As the Federal Reserve debates its monetary tightening timeline, the labor market is an important factor to watch in the year ahead, according to our Franklin Templeton Investment Solutions team. Read their thoughts on the labor market’s implications for both monetary policy and risk assets.
Where Are We Now?
In order to estimate the path forward for the Federal Reserve (Fed), risk assets, and the continued expansion of the United States (US) economy, it is first important to understand the path forward for labor force participation. Looking over the coming months, the number of workers returning to the labor force will determine how many job openings can be filled and how quickly wage growth will retreat from its lofty levels. Wage inflation, a symptom of an otherwise tight labor market, bleeds into corporate earnings and our outlook for risk assets. Here, we’ll explore the various contributing factors to the participation rate, what we can expect going forward, and implications for both the Fed and risk assets.

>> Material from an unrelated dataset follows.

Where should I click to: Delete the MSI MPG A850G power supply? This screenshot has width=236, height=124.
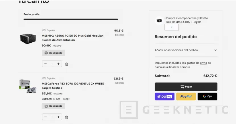(67, 64)
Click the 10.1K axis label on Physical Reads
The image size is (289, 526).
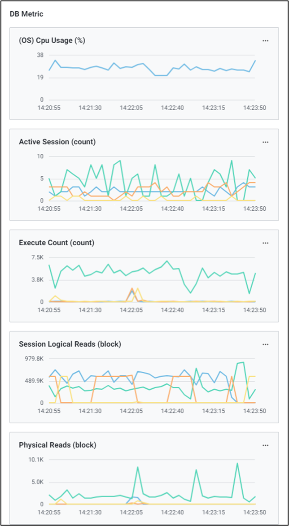(36, 460)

As the US workforce continues its path toward recovery from the COVID-19 pandemic, we find ourselves in an economy with spiking wage inflation, an abundance of unfilled jobs, and a Fed that is still noticeably accommodative. These metrics are all at least partially caused by slack in the labor force participation rate (the percent of the population neither currently employed nor actively seeking work). Though the US unemployment rate has improved to 4.2% as of November 2021, we have often seen the participation rate’s recovery lag that of the unemployment rate over previous cycles.
Even prior to the COVID-19 outbreak in early 2020, the labor force participation rate in the United States had been in a structural downtrend for decades. However, the pandemic brought about a significant drop below the historic trend, with limited signs of recovery over the past 20 months (see Exhibit 1).